Quelques réflexions sur #OccupyWallStreet

Plus qu'un billet structuré, voici quelques réflexions concernant le mouvement #OccupyWallStreet, notamment les arrestations à New York le samedi 24 septembre 2011, les effets connexes sur le traitement par les médias, et les articles et blogs que j'ai lus récemment non seulement sur cette opération spécifique mais aussi sur les mouvements et protestations antérieurs qui y sont liés. En effet, pour cet épisode de la lutte séculaire contre ceux qui détiennent la clé de la liquidité (le cash), l'origine de l'idée de lutter contre les banquiers et le pouvoir des marchés remonte à la Manifeste espagnol des Indignados (publié au plus tard le avant le 17 mai 2011), et aux récents événements en Islande.

Médias, attention et... "martyrs".

Il est bon que les médias grand public commencent à prêter attention à ce qui se passe, mais, comme précédemment soulignéLorsque la manifestation #occupywallstreet a commencé sur #sept17, seulement CNNmoney et Al Jazeera étaient là et ont fait un rapport.
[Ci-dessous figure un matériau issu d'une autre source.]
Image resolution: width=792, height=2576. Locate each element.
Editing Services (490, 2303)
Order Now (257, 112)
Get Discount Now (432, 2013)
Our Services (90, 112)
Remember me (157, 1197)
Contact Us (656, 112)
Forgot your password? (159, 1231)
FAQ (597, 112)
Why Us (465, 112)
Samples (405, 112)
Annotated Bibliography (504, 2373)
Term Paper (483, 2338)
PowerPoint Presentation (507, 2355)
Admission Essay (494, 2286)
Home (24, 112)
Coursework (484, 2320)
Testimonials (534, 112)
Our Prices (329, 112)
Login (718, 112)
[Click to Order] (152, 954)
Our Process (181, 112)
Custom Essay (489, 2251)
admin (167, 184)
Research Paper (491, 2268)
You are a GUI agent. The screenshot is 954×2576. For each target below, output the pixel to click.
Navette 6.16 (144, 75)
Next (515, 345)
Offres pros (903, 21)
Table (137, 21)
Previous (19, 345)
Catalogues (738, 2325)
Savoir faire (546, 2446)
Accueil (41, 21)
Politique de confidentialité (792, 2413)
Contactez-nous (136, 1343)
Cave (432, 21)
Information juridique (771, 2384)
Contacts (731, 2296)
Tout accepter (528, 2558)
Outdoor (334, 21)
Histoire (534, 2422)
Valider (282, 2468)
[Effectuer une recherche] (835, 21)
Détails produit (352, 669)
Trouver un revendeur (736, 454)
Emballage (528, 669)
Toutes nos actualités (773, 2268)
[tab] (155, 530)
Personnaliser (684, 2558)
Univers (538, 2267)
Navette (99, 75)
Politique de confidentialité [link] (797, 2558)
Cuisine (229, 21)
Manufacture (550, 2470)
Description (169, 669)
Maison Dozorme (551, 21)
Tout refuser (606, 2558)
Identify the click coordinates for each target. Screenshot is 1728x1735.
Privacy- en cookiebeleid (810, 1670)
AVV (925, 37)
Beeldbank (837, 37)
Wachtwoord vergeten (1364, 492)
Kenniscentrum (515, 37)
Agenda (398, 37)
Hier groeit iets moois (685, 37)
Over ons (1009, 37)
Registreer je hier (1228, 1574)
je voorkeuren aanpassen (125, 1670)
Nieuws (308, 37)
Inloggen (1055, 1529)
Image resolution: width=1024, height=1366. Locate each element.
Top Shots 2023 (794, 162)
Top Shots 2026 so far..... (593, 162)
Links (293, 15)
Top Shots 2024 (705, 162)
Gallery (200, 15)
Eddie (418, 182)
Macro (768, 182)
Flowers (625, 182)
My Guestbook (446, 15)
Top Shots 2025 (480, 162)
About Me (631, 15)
Encore une fois, où étaient-ils pour l'Europe ? Il est évident que des arrestations dans un lieu symbolique étaient nécessaires pour bénéficier d'une couverture plus large. Comme le sait tout étudiant en mobilisation politique et en révolution, l'obtention de "martyrs" - toutes choses égales par ailleurs - est un moment crucial pour que les mouvements se développent, obtiennent un soutien, une couverture, une attention, etc.

Thomas Jefferson contre les étiquettes de gauche ?

Il semble qu'une lutte intéressante - encore discrète - soit en train d'émerger, au niveau des idées et de la légitimité.

Certains - la majorité ? - veulent absolument catégoriser l'opération avec ce que l'on pourrait qualifier de catégories habituelles : anticapitaliste, gauche, gauchiste, etc. Pourtant, ne faut-il pas se demander si ces catégories ne sont pas aussi ou plutôt anciennes, correspondant au mot de la fin du 19ème et du 20ème siècle et à la guerre froide, et donc très probablement dépassées ? Notez que cette catégorisation, de manière très intéressante, se fait à la fois à l'intérieur et à l'extérieur du mouvement - les plus virulents étant peut-être les partisans du Tea Party et les éléments marxistes/gauchistes établis.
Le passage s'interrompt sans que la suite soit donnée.